TASK DIRECTIONS
Each record below must be written out exactly as given.

** MATERIAL PROVIDED follows **

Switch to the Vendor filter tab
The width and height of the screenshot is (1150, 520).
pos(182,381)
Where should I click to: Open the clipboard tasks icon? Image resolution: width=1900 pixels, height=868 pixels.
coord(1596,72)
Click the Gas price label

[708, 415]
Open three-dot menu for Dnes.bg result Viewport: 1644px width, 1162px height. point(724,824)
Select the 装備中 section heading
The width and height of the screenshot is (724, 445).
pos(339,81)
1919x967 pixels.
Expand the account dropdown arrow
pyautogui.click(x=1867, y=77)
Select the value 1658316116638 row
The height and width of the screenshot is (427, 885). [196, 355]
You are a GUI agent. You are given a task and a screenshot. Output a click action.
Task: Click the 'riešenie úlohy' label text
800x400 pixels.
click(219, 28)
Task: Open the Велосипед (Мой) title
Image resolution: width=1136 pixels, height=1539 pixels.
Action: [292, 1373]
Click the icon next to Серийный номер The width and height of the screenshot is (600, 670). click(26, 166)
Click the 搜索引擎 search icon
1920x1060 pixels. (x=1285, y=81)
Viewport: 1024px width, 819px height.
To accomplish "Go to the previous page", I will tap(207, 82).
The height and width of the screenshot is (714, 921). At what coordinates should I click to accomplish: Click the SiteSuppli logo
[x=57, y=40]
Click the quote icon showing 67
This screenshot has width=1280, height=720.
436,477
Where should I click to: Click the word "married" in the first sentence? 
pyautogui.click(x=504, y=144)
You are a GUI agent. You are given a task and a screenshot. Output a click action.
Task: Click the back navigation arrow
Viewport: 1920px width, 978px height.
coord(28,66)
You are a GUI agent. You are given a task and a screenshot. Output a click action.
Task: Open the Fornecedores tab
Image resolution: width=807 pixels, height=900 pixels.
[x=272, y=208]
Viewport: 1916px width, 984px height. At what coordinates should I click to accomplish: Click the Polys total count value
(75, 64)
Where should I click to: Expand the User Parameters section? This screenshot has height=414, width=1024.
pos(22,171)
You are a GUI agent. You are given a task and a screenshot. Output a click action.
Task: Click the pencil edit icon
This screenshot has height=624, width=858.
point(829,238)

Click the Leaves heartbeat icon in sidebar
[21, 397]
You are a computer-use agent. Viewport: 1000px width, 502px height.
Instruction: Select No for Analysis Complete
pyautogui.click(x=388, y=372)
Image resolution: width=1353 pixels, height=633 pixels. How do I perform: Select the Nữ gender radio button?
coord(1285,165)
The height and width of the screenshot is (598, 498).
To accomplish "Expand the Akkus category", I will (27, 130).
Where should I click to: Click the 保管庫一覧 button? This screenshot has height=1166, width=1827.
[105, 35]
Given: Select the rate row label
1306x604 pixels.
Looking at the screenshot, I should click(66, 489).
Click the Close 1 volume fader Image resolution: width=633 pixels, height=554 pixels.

** End of MATERIAL PROVIDED **

FINISHED TASK
Switch to the Vendor filter tab
The width and height of the screenshot is (1150, 520).
pos(182,381)
Where should I click to: Open the clipboard tasks icon? Image resolution: width=1900 pixels, height=868 pixels.
coord(1596,72)
Click the Gas price label

[708, 415]
Open three-dot menu for Dnes.bg result Viewport: 1644px width, 1162px height. point(724,824)
Select the 装備中 section heading
The width and height of the screenshot is (724, 445).
pos(339,81)
1919x967 pixels.
Expand the account dropdown arrow
pyautogui.click(x=1867, y=77)
Select the value 1658316116638 row
The height and width of the screenshot is (427, 885). [196, 355]
You are a GUI agent. You are given a task and a screenshot. Output a click action.
Task: Click the 'riešenie úlohy' label text
800x400 pixels.
click(219, 28)
Task: Open the Велосипед (Мой) title
Image resolution: width=1136 pixels, height=1539 pixels.
Action: [292, 1373]
Click the icon next to Серийный номер The width and height of the screenshot is (600, 670). click(26, 166)
Click the 搜索引擎 search icon
1920x1060 pixels. (x=1285, y=81)
Viewport: 1024px width, 819px height.
To accomplish "Go to the previous page", I will tap(207, 82).
The height and width of the screenshot is (714, 921). At what coordinates should I click to accomplish: Click the SiteSuppli logo
[x=57, y=40]
Click the quote icon showing 67
This screenshot has width=1280, height=720.
436,477
Where should I click to: Click the word "married" in the first sentence? 
pyautogui.click(x=504, y=144)
You are a GUI agent. You are given a task and a screenshot. Output a click action.
Task: Click the back navigation arrow
Viewport: 1920px width, 978px height.
coord(28,66)
You are a GUI agent. You are given a task and a screenshot. Output a click action.
Task: Open the Fornecedores tab
Image resolution: width=807 pixels, height=900 pixels.
[x=272, y=208]
Viewport: 1916px width, 984px height. At what coordinates should I click to accomplish: Click the Polys total count value
(75, 64)
Where should I click to: Expand the User Parameters section? This screenshot has height=414, width=1024.
pos(22,171)
You are a GUI agent. You are given a task and a screenshot. Output a click action.
Task: Click the pencil edit icon
This screenshot has height=624, width=858.
point(829,238)

Click the Leaves heartbeat icon in sidebar
[21, 397]
You are a computer-use agent. Viewport: 1000px width, 502px height.
Instruction: Select No for Analysis Complete
pyautogui.click(x=388, y=372)
Image resolution: width=1353 pixels, height=633 pixels. How do I perform: Select the Nữ gender radio button?
coord(1285,165)
The height and width of the screenshot is (598, 498).
To accomplish "Expand the Akkus category", I will (27, 130).
Where should I click to: Click the 保管庫一覧 button? This screenshot has height=1166, width=1827.
[105, 35]
Given: Select the rate row label
1306x604 pixels.
Looking at the screenshot, I should click(66, 489).
Click the Close 1 volume fader Image resolution: width=633 pixels, height=554 pixels.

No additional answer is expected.